E, se o cidadão carente de recurso sempre tiver um defensor de seus interesses, defensor esse qualificado, preparado e comprometido com seu mister, o princípio constitucional da igualdade entre os cidadãos estará preservado. “Temos o direito a sermos iguais quando a diferença nos inferioriza. Temos o direito a sermos diferentes quando a igualdade nos descaracteriza", diz o sociólogo português Boaventura Sousa Santos.
A Defensoria Pública é arma necessária contra a injustiça social, que inferioriza o mais pobre, que inibe, por todas as vias, a igualdade eficiente entre os cidadãos brasileiros.
E, já em pleno século XXI, com a Constituição Federal em seus joviais 23 anos, o que temos?
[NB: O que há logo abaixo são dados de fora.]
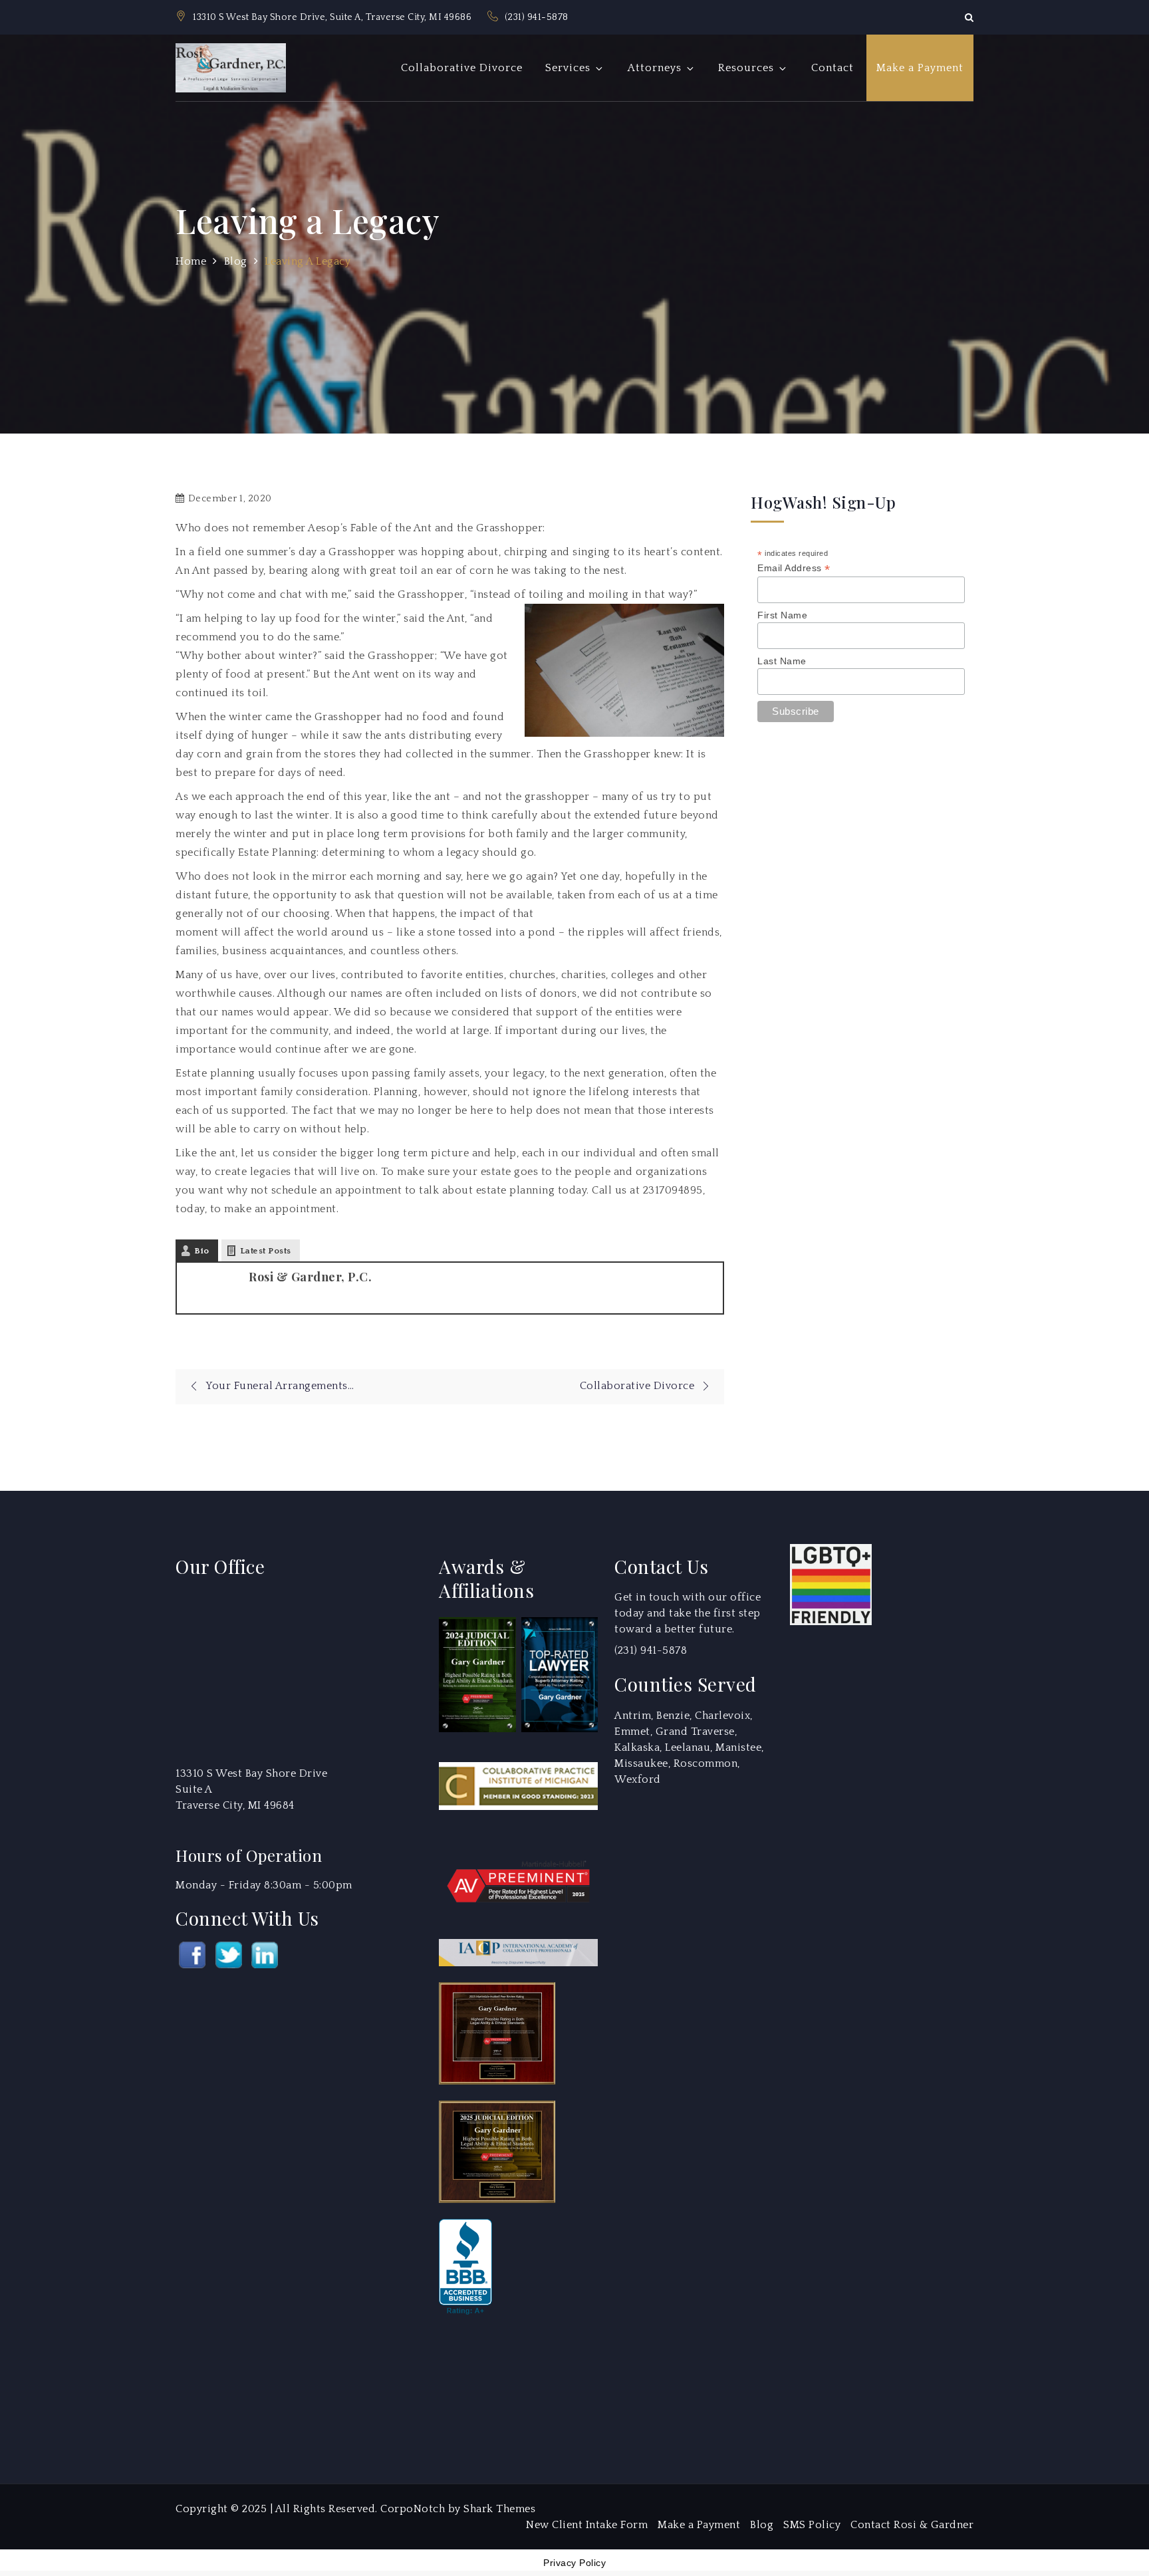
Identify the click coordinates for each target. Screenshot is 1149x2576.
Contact (832, 68)
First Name (782, 615)
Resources (746, 68)
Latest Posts (265, 1250)
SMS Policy (811, 2525)
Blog (761, 2525)
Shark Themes (499, 2509)
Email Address (793, 568)
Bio (201, 1250)
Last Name (782, 661)
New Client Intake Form (587, 2525)
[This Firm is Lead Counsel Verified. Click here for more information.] (489, 2380)
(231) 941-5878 (537, 17)
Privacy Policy (574, 2562)
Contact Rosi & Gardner (911, 2525)
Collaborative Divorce (462, 68)
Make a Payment (919, 68)
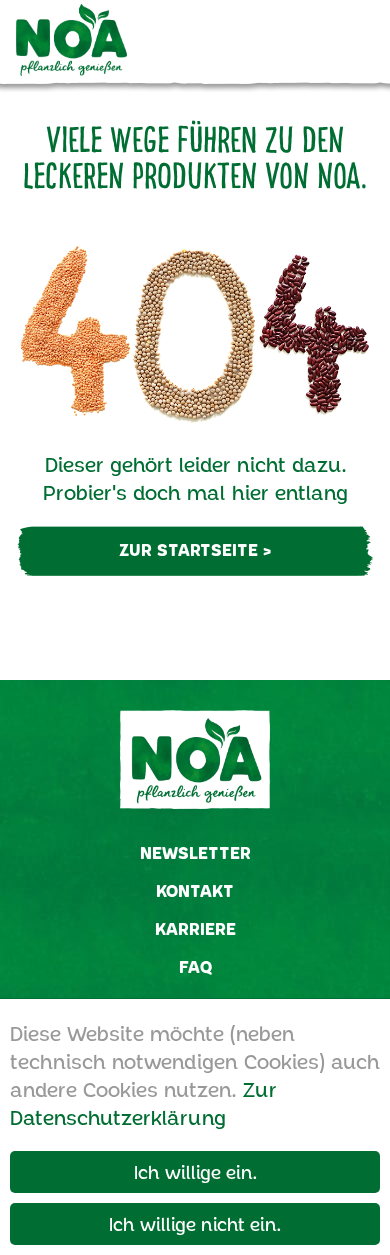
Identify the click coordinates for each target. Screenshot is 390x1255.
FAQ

Temos muitos brasileiros e brasileiros, em torno de 130 milhões, ainda a esperarem pela justiça “boa, diária e abundante.” (B.Brecht - O pão do povo)
De 1988, ano da Constituição cidadã, até hoje, Defensores Públicos surgiram, de pouco em pouco, e poucos, como se justiça para quem é pobre seja coisa de esperar, como quem espera esmola, caridade, que vem como dádiva daquele que dá quando quer. O Estado não é pai. O Estado é gestor dos interesses de seus cidadãos, os quais pagam para isso, e pagam caro. E, pois, tem cada Estado brasileiro que possibilitar à sua população pobre o amplo acesso à justiça.
Defensor público é ainda coisa rara no Brasil mais profundo. A Defensoria Pública Federal tem menos de 400 defensores, incansáveis lutadores, espalhados pelas capitais do Brasil. E nada nas comarcas do interior, do grande e vasto interior brasileiro. A Defensoria Pública dos estados vai a passo também lento e nem todos a têm. Santa Catarina, estado que tem forte infra-estrutura e orgulho de sua projeção nacional, ainda não concedeu ao seu cidadão mais pobre a Defensoria Pública. E é intensa e justa a luta de muitos catarinenses para que tal ocorra e de modo rápido. Seu vizinho, o estado do Paraná, também com solo fértil e povo trabalhador, não consegue aprovar Projeto de Lei já feito para a criação da Defensoria Pública, e assim retrocede na caminhada em prol dos seus pobres, de modo inexplicável.
E, para tapar o sol com a peneira, temos os governos a entabularem convênios com a Ordem dos Advogados do Brasil (OAB) que oferta seus advogados, em geral os jovens recém-formados e iniciantes, para atenderem a população carente. Pode-se dizer: ainda bem! Mas é justiça de arranjo; justiça caridosa, mas de improviso; justiça solidária, mas remediada.
A Constituição Federal de 1988 instituiu a obrigatoriedade de criação da Defensoria Pública, para garantir o pleno acesso do cidadão pobre à justiça. Enquanto tal órgão estatal não existir e funcionar de modo pleno, o Brasil não pode se conclamar como um país no caminho da democracia cidadã, e do respeito à dignidade de cada brasileira e brasileiro que, dia e noite, compõe a cara deste país.
Dora Martins é Integrante da Associação Juízes para a Democracia.